Parallel Hyperparameter Optimization (HPO) on Container Runtime for ML

The Snowflake ML Hyperparameter Optimization (HPO) API is a model-agnostic framework that enables efficient, parallelized hyperparameter tuning of models using popular tuning algorithms.

Today, this API is available for use within a Snowflake Notebook configured to use the Container Runtime on Snowpark Container Services (SPCS).

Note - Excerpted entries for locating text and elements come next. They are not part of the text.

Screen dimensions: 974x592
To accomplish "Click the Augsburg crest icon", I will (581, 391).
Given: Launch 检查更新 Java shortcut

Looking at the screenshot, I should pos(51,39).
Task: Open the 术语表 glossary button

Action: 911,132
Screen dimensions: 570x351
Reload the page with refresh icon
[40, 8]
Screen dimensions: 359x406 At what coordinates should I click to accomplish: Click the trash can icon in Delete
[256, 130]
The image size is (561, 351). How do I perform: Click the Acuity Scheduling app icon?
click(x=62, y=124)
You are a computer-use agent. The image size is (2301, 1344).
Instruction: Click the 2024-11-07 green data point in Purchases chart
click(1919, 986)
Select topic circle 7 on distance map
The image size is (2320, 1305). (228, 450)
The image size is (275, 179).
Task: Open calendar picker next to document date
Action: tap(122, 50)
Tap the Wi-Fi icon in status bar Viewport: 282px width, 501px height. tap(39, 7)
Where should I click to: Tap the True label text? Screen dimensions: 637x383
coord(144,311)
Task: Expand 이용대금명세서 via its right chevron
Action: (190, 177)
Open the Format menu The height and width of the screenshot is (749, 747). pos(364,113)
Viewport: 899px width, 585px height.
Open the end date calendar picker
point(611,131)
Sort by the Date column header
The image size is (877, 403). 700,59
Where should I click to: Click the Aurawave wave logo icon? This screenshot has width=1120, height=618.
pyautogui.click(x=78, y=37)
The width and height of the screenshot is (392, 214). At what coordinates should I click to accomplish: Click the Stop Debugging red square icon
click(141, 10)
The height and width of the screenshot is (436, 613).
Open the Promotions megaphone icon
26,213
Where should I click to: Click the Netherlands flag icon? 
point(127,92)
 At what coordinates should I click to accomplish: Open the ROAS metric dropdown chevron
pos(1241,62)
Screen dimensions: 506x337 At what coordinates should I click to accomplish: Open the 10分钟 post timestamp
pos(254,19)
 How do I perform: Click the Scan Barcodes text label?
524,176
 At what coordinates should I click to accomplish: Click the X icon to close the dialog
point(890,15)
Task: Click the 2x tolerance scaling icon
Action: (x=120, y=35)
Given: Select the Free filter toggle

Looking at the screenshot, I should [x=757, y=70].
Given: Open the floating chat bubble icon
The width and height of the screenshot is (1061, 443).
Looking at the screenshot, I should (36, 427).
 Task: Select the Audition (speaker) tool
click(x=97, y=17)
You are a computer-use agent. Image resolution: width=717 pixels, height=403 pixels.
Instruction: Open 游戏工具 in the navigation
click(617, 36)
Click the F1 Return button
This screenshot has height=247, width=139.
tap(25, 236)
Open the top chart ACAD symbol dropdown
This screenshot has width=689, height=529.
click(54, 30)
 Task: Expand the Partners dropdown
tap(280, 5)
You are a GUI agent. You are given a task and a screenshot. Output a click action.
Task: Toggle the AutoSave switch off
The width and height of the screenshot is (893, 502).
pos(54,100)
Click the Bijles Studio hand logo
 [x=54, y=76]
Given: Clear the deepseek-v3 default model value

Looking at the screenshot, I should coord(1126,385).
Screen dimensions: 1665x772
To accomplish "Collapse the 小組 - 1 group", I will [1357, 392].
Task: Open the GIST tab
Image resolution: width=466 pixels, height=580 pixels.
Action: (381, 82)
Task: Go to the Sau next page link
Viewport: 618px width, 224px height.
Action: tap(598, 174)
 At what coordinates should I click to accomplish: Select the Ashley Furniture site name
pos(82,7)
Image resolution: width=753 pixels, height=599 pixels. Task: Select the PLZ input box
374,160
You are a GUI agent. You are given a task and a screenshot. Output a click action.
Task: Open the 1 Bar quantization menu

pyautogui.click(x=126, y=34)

After you create such a notebook, you can:

  • Train a model using any open source package, and use this API to distribute the hyperparameter tuning process

  • Train a model using Snowflake ML distributed training APIs, and scale HPO while also scaling each of the training runs

The HPO workload, initiated from the Notebook, executes inside Snowpark Container Services on either CPU or GPU instances, and scales out to the cores (CPUs or GPUs) available on a single node in the SPCS compute pool.

The parallelized HPO API provides the following benefits:

  • A single API that automatically handles all the complexities of distributing the training across multiple resources

  • The ability to train with virtually any framework or algorithm using open-source ML frameworks or the Snowflake ML modeling APIs

  • A selection of tuning and sampling options, including Bayesian and random search algorithms along with various continuous and non-continuous sampling functions

  • Tight integration with the rest of Snowflake; for example efficient data ingestion via Snowflake Datasets or Dataframes and automatic ML lineage capture

Examples

This example illustrates a typical HPO use case by first ingesting data from a Snowflake table through the Container Runtime DataConnector API, then defining a training function that creates an XGBoost model. The Tuner interface provides the tuning functionality, based on the given training function and search space.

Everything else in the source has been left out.